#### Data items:
+ + + + + + +

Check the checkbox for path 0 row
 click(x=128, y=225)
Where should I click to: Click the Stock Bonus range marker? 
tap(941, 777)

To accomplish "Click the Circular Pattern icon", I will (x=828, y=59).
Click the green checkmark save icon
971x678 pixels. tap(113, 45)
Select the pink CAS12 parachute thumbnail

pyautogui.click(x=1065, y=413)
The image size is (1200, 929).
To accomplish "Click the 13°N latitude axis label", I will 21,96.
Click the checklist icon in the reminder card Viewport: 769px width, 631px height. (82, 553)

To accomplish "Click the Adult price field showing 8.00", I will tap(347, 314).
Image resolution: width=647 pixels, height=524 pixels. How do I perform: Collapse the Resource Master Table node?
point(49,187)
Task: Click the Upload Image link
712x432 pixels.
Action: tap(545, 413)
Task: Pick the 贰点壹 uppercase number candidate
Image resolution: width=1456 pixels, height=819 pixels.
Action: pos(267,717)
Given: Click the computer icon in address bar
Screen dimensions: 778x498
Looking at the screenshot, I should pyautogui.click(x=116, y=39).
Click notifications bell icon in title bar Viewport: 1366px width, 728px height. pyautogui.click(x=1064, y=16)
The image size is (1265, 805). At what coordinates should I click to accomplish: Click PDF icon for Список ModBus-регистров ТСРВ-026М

+ + + + + + +

#### Short exercise:
Reproduce only the lines from the one containing "Task: Click the Upload Image link" through the one containing "Looking at the", with "address bar" changed to "search bar" and nothing else altered.

#### Final answer:
Task: Click the Upload Image link
712x432 pixels.
Action: tap(545, 413)
Task: Pick the 贰点壹 uppercase number candidate
Image resolution: width=1456 pixels, height=819 pixels.
Action: pos(267,717)
Given: Click the computer icon in search bar
Screen dimensions: 778x498
Looking at the screenshot, I should pyautogui.click(x=116, y=39).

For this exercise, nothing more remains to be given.